*** Material supplied ***

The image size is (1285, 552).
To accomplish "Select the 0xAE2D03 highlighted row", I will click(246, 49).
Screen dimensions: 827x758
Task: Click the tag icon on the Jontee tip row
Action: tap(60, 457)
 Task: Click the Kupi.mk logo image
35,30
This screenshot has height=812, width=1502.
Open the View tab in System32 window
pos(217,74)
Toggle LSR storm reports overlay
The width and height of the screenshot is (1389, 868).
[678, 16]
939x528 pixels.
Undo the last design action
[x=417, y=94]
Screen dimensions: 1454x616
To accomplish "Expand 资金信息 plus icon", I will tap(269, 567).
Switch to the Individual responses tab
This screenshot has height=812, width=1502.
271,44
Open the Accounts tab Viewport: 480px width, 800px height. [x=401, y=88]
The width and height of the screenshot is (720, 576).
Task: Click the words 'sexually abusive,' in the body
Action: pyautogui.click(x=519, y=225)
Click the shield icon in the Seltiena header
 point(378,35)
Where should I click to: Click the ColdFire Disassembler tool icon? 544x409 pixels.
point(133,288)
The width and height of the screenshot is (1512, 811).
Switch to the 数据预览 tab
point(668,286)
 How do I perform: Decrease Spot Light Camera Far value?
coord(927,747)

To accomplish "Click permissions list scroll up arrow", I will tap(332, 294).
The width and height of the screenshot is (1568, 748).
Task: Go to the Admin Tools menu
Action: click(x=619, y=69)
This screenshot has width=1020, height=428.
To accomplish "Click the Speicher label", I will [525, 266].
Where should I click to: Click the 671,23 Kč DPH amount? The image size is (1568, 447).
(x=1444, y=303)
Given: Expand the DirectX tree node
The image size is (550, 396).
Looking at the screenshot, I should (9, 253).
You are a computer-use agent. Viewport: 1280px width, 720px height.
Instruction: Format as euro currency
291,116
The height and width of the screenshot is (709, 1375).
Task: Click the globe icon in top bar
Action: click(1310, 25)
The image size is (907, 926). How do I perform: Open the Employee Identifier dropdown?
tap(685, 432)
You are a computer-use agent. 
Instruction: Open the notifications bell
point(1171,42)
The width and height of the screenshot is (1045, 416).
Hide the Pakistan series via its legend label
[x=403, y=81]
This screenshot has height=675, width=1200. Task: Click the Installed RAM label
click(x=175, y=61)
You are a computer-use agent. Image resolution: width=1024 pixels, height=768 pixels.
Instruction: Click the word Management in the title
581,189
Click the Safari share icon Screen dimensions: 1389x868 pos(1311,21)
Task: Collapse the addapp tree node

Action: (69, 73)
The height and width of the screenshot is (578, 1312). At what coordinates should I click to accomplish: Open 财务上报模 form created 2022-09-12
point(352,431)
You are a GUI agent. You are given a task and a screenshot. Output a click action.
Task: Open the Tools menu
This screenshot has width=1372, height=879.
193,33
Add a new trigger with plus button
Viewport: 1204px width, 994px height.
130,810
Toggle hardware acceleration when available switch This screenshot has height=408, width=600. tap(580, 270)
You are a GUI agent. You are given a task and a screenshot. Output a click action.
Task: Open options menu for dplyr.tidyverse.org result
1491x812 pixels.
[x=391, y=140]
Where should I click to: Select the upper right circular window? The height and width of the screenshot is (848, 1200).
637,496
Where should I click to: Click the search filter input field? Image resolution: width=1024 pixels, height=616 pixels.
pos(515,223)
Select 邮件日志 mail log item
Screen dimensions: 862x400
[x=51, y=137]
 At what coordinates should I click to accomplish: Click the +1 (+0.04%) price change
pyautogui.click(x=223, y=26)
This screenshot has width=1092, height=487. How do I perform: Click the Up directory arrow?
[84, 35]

*** End of Material supplied ***

■ **Work required**: Filter the listing down to the lines holding the word "agent", and return those.

■ **Task output**:
You are a computer-use agent. Viewport: 1280px width, 720px height.
You are a computer-use agent. 
You are a computer-use agent. Image resolution: width=1024 pixels, height=768 pixels.
You are a GUI agent. You are given a task and a screenshot. Output a click action.
You are a GUI agent. You are given a task and a screenshot. Output a click action.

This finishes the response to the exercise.